Medical researcher's discovery may explain how certain cancers develop

Yoichi Kato, an assistant professor in the Department of Biomedical Sciences, and his lab team found that the gene — known in scientific shorthand as BCL6 — can inhibit one of the pathways cells use to transmit signals to other cells. Called the Notch signaling pathway, it's an important mechanism for cells to control gene regulation.

“There are very few molecules that we know directly inhibit Notch signaling,” Kato said. “So that is why the interaction, and our finding, is very interesting to people in many areas — cancer specialists, neuroscientists, and many others.”

Kato's team produced a paper outlining the findings that was published in the journal Developmental Cell, and Kato recently presented the paper at an international conference in Cold Spring Harbor, N.Y., for scientists studying early development of vertebrates.

Kato and his researchers have focused on the Notch signaling pathway's role in vertebrate early development. In their study, they found that when BCL6 inhibits the Notch signaling pathway during the early stages of embryo development, the alignment of the embryo's internal organs is affected, which can lead to a congenital disorder.

However, the Notch signaling pathway, which creates the equivalent of a molecular highway across a cell's membrane, is involved in many types of cell-to-cell interaction, including neuron development, stem cell differentiation and apoptosis (programmed cell death).

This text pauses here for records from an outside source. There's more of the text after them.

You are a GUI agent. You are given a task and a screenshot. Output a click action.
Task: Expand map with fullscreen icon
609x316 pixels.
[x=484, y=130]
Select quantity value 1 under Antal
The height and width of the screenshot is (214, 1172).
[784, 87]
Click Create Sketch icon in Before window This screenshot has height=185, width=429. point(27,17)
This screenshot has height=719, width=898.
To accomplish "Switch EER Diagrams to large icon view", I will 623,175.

The fact that BCL6 regulates the Notch signaling pathway could be important for any cellular process where Notch plays a role, including the formation of many cancers. BCL6 is a gene that, when mutated in certain ways, can lead to several types of B-cell lymphoma. B-cell lymphomas, including both Hodgkin's and non-Hodgkin's lymphomas, occur when B-cells, which produce antibodies to fight infections, mutate and become cancerous.

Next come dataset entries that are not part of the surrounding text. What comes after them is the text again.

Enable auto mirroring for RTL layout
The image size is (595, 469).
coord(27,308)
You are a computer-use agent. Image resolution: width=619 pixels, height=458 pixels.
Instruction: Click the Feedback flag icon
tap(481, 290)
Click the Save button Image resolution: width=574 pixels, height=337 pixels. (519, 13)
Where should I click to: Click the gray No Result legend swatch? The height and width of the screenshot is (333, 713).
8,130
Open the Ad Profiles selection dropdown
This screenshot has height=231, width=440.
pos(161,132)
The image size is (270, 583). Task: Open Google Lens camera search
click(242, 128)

With more study of the interaction between the Notch signaling pathway and the BCL6 gene, scientists may be able to better understand how these cancers form. Kato and his lab plan to further investigate the interaction's role in neural development, as well as how the interaction could affect stem cell formation.

Kato's research is supported by grants from the National Institute of Child Health and Human Development and the Bankhead-Coley Cancer Research Program.